__YOUR INSTRUCTIONS__: Please give back only the lines below from the one containing "has height=768, width=614." to the one containing "Given: Click the", each repeated word for word, both ends included.

__RECORDS TO USE__:
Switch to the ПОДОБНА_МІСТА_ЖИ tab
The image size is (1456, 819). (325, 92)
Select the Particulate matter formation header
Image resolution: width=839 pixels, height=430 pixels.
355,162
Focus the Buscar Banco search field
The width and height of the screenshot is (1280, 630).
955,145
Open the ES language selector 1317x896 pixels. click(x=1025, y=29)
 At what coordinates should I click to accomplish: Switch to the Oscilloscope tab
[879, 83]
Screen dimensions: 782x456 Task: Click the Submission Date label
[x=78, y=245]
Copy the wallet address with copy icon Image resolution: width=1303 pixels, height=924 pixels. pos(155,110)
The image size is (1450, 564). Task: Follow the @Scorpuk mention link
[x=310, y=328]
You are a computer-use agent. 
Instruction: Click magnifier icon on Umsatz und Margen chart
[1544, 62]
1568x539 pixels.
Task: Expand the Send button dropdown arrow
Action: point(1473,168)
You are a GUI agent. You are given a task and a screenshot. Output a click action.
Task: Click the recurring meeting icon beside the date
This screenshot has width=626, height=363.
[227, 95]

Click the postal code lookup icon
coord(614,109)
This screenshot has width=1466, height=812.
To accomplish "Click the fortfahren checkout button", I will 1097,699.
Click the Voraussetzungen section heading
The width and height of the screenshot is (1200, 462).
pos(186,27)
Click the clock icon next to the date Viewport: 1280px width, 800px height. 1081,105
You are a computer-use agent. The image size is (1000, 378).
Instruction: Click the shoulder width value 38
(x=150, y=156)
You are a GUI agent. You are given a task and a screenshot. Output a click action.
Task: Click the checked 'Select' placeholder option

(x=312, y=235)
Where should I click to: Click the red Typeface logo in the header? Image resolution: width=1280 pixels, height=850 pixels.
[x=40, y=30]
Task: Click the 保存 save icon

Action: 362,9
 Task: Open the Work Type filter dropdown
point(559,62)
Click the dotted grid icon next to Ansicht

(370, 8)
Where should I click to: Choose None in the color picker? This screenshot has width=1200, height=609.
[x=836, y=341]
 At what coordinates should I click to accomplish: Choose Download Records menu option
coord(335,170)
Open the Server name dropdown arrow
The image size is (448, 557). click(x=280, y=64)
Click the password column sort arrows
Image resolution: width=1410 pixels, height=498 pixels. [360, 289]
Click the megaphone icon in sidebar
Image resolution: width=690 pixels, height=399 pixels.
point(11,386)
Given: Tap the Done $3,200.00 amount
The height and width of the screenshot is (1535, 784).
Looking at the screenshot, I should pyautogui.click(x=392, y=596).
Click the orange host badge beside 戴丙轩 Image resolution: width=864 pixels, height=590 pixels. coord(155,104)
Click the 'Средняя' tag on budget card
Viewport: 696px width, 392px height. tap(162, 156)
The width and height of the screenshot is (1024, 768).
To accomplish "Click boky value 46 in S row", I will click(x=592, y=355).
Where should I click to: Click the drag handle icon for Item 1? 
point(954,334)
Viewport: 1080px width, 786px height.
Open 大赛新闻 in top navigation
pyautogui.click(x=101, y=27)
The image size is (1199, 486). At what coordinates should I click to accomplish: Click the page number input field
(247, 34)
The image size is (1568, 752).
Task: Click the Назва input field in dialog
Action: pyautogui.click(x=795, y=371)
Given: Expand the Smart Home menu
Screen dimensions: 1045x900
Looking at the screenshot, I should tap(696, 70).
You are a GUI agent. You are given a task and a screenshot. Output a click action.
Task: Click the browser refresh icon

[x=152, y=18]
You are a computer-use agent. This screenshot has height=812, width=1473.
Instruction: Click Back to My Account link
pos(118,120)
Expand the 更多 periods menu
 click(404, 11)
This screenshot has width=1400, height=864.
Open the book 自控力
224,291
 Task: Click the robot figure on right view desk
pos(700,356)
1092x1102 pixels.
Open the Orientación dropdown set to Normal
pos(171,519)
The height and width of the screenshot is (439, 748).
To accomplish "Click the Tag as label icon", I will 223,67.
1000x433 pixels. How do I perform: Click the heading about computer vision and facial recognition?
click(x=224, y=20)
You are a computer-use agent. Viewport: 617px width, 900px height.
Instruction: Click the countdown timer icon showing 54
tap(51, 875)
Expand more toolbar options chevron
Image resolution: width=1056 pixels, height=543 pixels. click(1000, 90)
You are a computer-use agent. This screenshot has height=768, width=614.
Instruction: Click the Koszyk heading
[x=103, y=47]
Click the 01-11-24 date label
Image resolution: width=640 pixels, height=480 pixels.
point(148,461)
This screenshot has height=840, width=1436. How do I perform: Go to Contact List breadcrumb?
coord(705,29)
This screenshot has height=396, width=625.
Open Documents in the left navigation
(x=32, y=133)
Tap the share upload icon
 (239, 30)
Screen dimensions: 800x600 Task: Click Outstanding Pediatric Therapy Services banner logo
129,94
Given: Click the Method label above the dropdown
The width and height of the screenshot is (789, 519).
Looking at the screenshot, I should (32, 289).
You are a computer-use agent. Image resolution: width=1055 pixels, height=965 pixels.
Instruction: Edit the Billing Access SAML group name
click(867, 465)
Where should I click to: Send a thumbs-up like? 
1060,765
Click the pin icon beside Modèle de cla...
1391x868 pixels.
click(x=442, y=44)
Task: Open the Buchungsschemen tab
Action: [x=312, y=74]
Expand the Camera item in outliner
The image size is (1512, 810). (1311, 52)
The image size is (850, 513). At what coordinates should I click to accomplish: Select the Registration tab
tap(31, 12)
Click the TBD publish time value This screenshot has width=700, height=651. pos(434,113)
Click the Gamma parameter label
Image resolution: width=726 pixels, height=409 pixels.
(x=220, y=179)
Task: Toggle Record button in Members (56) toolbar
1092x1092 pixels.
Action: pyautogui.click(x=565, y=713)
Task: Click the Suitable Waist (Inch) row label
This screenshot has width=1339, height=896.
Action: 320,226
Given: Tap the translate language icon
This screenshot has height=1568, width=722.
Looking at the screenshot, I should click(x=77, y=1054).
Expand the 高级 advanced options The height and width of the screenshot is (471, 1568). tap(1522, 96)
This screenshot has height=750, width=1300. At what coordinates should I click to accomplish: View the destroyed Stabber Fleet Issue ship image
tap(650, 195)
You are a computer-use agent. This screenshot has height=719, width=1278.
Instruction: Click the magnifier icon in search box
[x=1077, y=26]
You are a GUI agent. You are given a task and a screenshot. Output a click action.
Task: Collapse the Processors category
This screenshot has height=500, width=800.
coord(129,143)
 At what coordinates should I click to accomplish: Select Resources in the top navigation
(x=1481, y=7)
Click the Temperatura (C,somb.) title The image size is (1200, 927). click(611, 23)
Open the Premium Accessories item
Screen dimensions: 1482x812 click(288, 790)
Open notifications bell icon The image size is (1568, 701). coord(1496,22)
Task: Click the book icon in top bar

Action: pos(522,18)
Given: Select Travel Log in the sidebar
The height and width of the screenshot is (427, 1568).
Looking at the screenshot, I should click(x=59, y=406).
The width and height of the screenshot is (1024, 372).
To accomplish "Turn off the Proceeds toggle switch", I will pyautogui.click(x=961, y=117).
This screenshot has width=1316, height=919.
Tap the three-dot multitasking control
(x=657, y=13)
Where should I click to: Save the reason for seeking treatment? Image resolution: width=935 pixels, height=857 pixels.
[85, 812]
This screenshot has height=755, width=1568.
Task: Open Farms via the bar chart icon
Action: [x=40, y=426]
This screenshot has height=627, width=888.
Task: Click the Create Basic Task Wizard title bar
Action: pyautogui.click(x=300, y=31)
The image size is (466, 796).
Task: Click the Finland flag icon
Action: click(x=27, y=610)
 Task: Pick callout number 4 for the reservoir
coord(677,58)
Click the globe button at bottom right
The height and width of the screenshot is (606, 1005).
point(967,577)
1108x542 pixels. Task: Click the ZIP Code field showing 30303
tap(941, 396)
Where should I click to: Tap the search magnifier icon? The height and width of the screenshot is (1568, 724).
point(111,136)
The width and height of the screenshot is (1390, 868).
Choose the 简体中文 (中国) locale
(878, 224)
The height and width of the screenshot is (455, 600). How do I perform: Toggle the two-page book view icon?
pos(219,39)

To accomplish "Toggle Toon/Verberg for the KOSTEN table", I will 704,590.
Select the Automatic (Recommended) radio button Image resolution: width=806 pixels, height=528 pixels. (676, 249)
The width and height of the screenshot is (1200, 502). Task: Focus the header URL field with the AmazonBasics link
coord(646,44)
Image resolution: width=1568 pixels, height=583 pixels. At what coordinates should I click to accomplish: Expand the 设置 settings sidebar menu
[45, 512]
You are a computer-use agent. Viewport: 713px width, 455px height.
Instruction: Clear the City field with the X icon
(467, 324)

__SOLUTION TO THE PROBLEM__:
You are a computer-use agent. This screenshot has height=768, width=614.
Instruction: Click the Koszyk heading
[x=103, y=47]
Click the 01-11-24 date label
Image resolution: width=640 pixels, height=480 pixels.
point(148,461)
This screenshot has height=840, width=1436. How do I perform: Go to Contact List breadcrumb?
coord(705,29)
This screenshot has height=396, width=625.
Open Documents in the left navigation
(x=32, y=133)
Tap the share upload icon
 (239, 30)
Screen dimensions: 800x600 Task: Click Outstanding Pediatric Therapy Services banner logo
129,94
Given: Click the Method label above the dropdown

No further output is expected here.